抜粋:
LAS小説を書かせてもらっております、PAX(パックス)という者です。

なんだか私の住む地域では雨がなかなか降らないんで、

気持ちだけでも梅雨に浸ろうかとか思って書いた短編です(ぇ

いや、ホントに最近は凄く微妙な天気なんです。

雨は降らずとも雲はすごいどんよりしていて……過ごしにくいです。

湿気もたまるし、むしむしするし、

卓球やる環境には向いてません^^; ……ってどうでもええね(ぁ

さて、今回は『相合傘』がテーマなワケでしたが如何でしたでしょう?

初々しさを感じてもらえれば光栄なんですが(汗 まぁ2人にそんな光景あまり似合いませんよね。

てなワケで最後はああいうオチなんですが。

では、またどこかでお会いできる機会があればまた。

PAXでした^^




 ども、Superです。  この度はLAS DREAMに投稿してくださって有難う御座います。

 アスカとシンジの相合傘ですか〜。

 私も一度はしてみたいな〜何て思いますw

 それに、アスカのシャイな態度や、

 シンジのオドオドしている様子。

 会話からそれぞれ正確に感じることができました。

 こういう小説を読むと、

 LAS小説の偉大さを思い知るというか。

作業内容:
上の抜粋を「卓球やる環境には向いてません^^; ……ってどうでもええね(ぁ」を含む箇所から写し始め、「では、またどこかでお会いできる機会があればまた。」の直後で止めて、一字一句そのまま書き写してください。 この後に続く一覧は、上の抜粋とは無関係です。

記録データ:
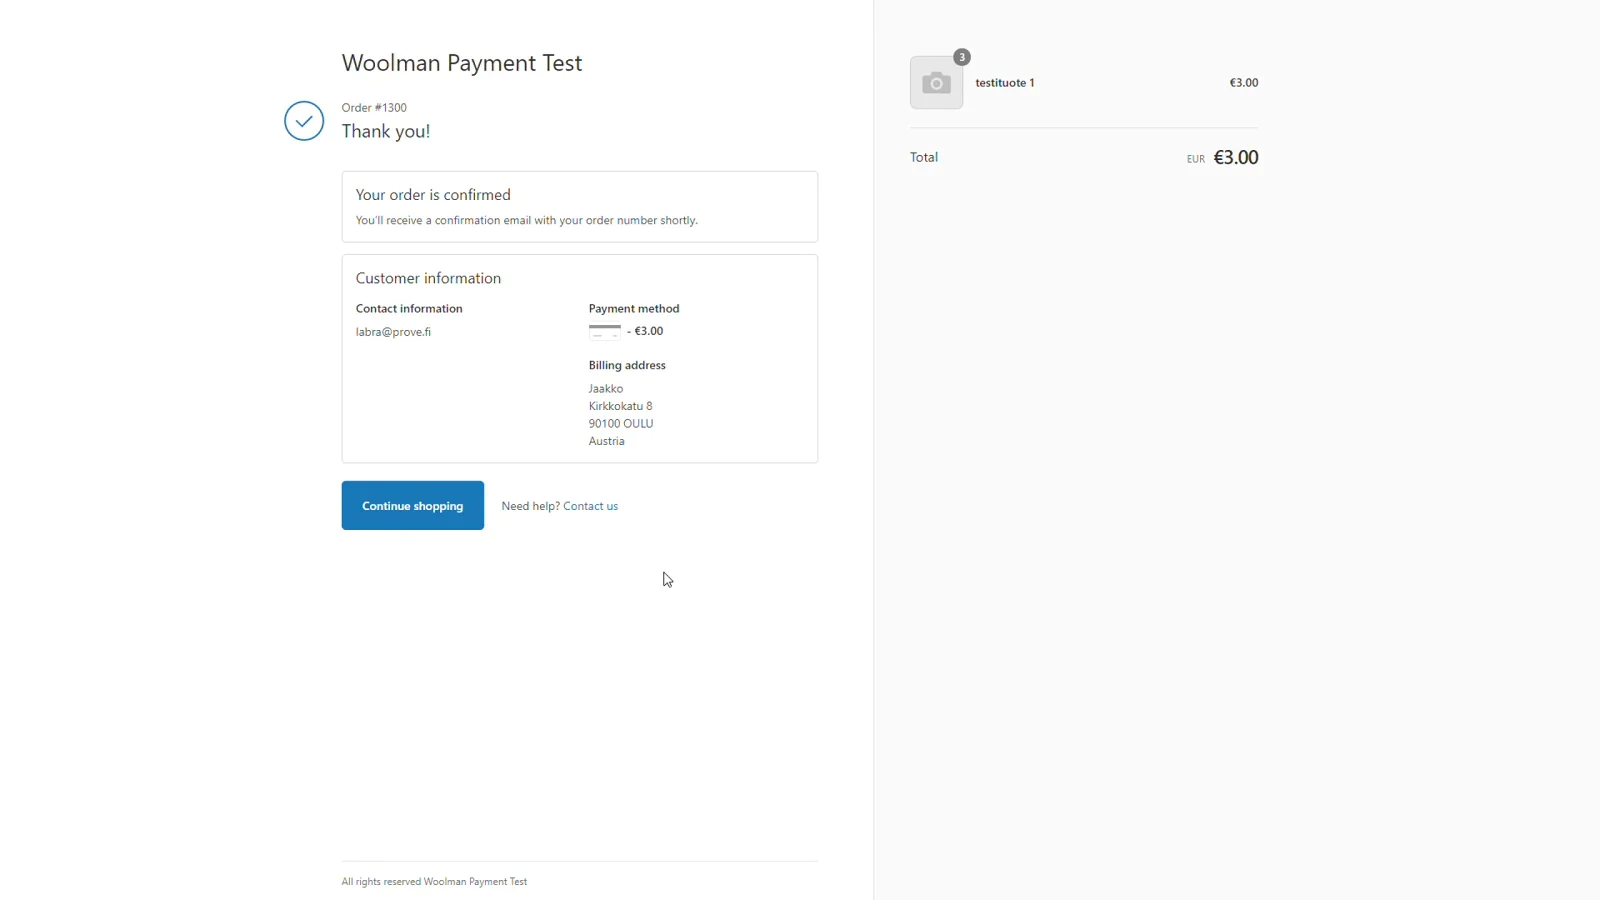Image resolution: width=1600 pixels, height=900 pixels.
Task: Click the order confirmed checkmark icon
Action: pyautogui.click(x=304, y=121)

正解:
卓球やる環境には向いてません^^; ……ってどうでもええね(ぁ

さて、今回は『相合傘』がテーマなワケでしたが如何でしたでしょう?

初々しさを感じてもらえれば光栄なんですが(汗 まぁ2人にそんな光景あまり似合いませんよね。

てなワケで最後はああいうオチなんですが。

では、またどこかでお会いできる機会があればまた。